## PAGE EXTRACT:
FFT of RC30 for a GN45 microphone and a 46AE microphone.

The peak values of FFT spectrum at different frequencies for different gear conditions running at 35 Hz rotational speed obtained for both acoustic sensors, i.e. 46AE and GN45 has been tabulated in table 5.

Table 5.

FFT spectrum amplitude for 46AE and GN45 acoustic sensors at 35 Hz rotational speed.

gear condition	frequency of peak amplitude (46AE) (Hz)	FFT spectrum peak amplitude (Pa2) Hz−1	frequency of peak amplitude (GN45)(Hz)	FFT spectrum peak amplitude (Pa2) Hz−1
H	1015	0.122	1015	0.123
RC30	1017	0.794	1017	0.967
RC50	1017	0.542	1017	0.661

It was observed that the peak amplitude of FFT spectrum in all three cases, i.e. H, RC30 and RC50 for both the acoustic sensors lie around 1015 Hz. A close agreement was observed of the frequency spectra obtained from the two acoustic sensors. Similar results were obtained for other rotational speeds, i.e. 15 Hz and 25 Hz.

Features evaluation and economics analysis

Features evaluation and economics analysis of the proposed SHM system was conducted by comparing the features with state-of-the-art benchtop equipment available in the market. Both hardware and software capabilities were compared as listed in table 6. The proposed system has a variety of software features incorporated using Matlab algorithms, such as signal editing utility, FFT, waterfall and spectrogram, power spectral density, cepstrum and graphic display of data. With these features the proposed system can perform most of the functions available in complex, stand-alone analysis devices.

Table 6.

Features comparison of various vibration analysers.

## BRIEF:
In the gear acoustic sensor extract, at roughly what frequency does the peak FFT spectrum amplitude lie for all three gear conditions with both sensors? The lines play no part here.

## RECORDS SUPPLIED:
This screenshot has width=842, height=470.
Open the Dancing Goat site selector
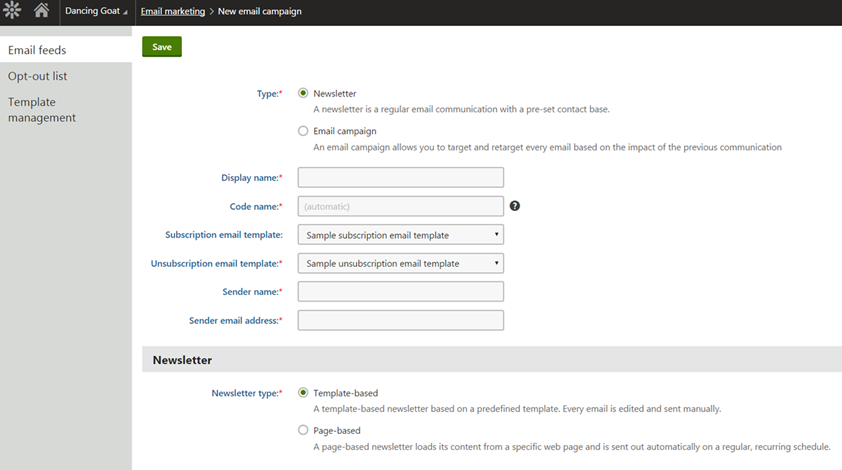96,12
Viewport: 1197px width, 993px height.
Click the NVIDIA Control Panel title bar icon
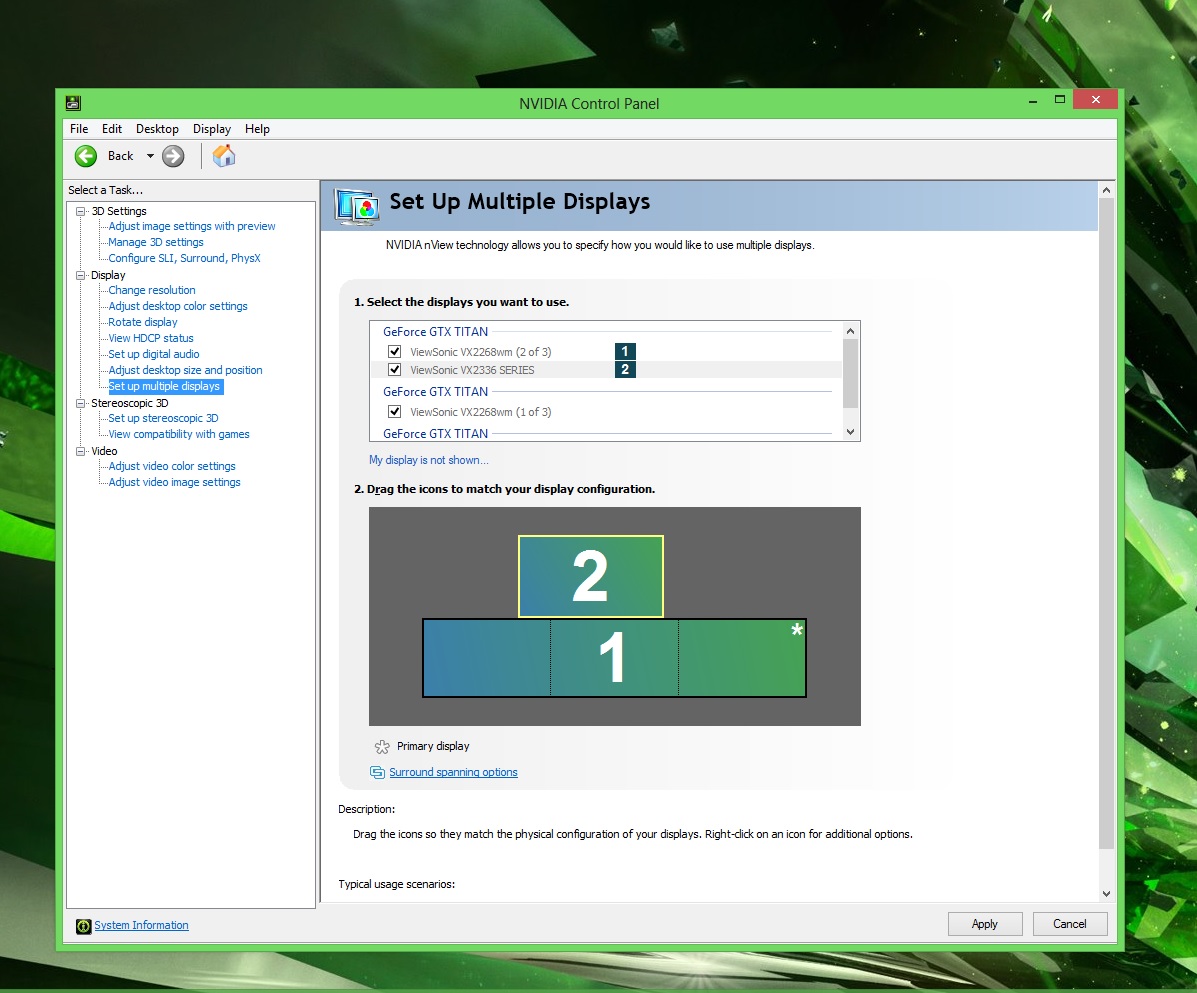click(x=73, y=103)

## RESPONSE FOR THIS EXERCISE:
Around 1015 Hz.